目的> ページ本文では、美濃戸口から八ヶ岳に向けて歩き始めたのは何時か。

ページ本文>
<<<<
背後に南アルプスの北岳、甲斐駒ヶ岳、仙丈ヶ岳が遠望される。
右下に行者小屋。

【夏本番、八ヶ岳へ】
関東甲信地方の梅雨明け後も、全国的に不順な天気が続いたが、8月中旬になりようやく夏らしい天気になってきたので、お盆休みの時期に八ヶ岳を目指すことにした。今回は、蓼科に職場の同僚の別荘があるので、そこに前泊させてもらうことにした。
金曜日の午後、車で東京を出発して中央道に入る。お盆の帰省渋滞は午前中が中心だったようで、下り車線は混雑もなく、反対車線が複数箇所で渋滞しているのを尻目に見ながら順調に走行して、諏訪南ICで下りて八ヶ岳山麓を北に走り抜ける。高原の空気は東京より爽やかだ。天気は晴れだが、八ヶ岳の山並みの上の方に雲がかかっている。送られた地図を頼りに、白樺湖と大門峠を越え、目指す別荘に無事たどり着き、同僚と奥様に迎えられ、お酒を酌み交わしながら楽しい一晩を過ごした。

【美濃戸口から行者小屋へ】
翌土曜日の朝、天気は雲がやや多い。同僚が私の車の助手席に乗り、奥様の車が続き、登山口である美濃戸口まで案内してくれた。美濃戸口駐車場の料金徴収係の男性に、この先の美濃戸まで車で行けるかと聞いたら、道が悪いから車高の低い車や良い車は行かない方が良いと笑いながら答えた。午前9時20分、ちょうど路線バスが到着する中、同僚・奥様と別れ、八ヶ岳に向けて歩き始めた。道は川を渡った後は平坦になり、確かに凸凹もあるが、普通の乗用車も慎重な運転で行き来している。
>>>>
保存記録>
<<<<
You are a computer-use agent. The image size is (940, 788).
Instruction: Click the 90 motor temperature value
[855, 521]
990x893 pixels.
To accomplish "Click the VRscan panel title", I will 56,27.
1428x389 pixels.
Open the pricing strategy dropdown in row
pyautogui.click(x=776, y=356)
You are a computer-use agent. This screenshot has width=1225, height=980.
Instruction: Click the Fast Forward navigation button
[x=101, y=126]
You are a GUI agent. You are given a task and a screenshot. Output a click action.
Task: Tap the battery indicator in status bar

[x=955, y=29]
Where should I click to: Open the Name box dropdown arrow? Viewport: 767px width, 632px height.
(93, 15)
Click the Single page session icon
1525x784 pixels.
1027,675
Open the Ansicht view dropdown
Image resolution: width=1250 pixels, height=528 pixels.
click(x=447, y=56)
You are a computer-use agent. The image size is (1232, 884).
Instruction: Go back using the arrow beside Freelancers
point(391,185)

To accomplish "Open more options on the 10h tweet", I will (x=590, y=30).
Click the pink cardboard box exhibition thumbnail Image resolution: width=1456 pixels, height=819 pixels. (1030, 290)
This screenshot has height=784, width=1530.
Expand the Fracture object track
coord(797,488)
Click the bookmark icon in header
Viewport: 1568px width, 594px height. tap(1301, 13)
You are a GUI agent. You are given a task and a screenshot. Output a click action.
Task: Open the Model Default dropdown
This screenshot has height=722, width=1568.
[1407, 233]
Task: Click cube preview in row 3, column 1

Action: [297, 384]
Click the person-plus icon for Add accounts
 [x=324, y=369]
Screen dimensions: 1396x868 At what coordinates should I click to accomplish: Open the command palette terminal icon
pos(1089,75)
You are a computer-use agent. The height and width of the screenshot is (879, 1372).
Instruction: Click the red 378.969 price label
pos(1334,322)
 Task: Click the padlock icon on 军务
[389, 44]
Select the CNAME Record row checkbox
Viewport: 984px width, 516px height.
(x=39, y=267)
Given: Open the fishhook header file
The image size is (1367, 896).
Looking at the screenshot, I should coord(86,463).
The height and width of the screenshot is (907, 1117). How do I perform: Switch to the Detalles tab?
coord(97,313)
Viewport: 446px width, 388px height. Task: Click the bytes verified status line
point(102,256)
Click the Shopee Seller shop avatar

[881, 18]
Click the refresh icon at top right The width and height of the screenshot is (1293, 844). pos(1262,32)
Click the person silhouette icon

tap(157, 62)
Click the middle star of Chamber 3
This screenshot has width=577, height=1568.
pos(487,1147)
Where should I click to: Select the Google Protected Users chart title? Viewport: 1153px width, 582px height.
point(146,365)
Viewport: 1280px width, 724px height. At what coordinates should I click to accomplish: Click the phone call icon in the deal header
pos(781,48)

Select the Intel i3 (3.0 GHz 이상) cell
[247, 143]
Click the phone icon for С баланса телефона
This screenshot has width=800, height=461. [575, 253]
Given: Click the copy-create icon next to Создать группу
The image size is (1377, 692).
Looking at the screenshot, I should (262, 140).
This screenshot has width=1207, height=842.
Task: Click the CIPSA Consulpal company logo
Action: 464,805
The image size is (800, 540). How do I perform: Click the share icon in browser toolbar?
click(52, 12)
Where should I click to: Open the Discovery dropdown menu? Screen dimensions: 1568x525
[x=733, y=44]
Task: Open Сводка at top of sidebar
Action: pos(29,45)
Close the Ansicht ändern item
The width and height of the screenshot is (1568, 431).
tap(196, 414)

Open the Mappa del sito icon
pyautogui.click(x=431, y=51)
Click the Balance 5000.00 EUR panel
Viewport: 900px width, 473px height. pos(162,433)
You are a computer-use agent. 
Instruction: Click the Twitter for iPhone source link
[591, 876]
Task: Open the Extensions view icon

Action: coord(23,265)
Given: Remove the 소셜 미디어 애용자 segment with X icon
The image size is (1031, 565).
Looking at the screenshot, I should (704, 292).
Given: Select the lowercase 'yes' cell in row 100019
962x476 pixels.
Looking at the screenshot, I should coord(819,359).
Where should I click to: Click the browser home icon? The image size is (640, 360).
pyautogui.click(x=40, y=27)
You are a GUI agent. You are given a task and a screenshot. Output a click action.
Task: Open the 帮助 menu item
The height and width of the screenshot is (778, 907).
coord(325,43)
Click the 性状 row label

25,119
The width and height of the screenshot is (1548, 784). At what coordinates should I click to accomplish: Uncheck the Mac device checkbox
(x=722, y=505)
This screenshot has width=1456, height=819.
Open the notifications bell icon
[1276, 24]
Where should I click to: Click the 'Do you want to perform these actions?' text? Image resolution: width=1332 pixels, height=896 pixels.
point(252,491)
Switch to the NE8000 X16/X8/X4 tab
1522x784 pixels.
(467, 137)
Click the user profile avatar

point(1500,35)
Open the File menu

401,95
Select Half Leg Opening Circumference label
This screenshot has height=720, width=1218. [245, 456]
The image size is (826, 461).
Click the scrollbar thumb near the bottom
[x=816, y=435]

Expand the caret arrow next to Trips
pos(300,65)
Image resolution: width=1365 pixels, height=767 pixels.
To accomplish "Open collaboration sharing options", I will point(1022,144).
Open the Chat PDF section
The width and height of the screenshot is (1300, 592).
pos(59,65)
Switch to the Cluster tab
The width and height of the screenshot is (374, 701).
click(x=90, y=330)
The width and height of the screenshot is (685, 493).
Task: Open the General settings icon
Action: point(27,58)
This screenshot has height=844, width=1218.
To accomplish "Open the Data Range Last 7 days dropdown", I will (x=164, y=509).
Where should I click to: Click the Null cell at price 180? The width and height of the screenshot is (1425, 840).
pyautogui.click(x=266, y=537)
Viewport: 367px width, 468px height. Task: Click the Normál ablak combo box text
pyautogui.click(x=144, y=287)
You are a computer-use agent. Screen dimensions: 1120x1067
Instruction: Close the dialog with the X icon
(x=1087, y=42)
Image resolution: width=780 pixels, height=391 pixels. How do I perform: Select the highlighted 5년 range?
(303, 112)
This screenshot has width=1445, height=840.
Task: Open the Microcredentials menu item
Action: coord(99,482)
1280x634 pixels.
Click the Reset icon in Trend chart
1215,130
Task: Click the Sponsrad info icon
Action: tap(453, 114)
>>>>
回答> 午前9時20分。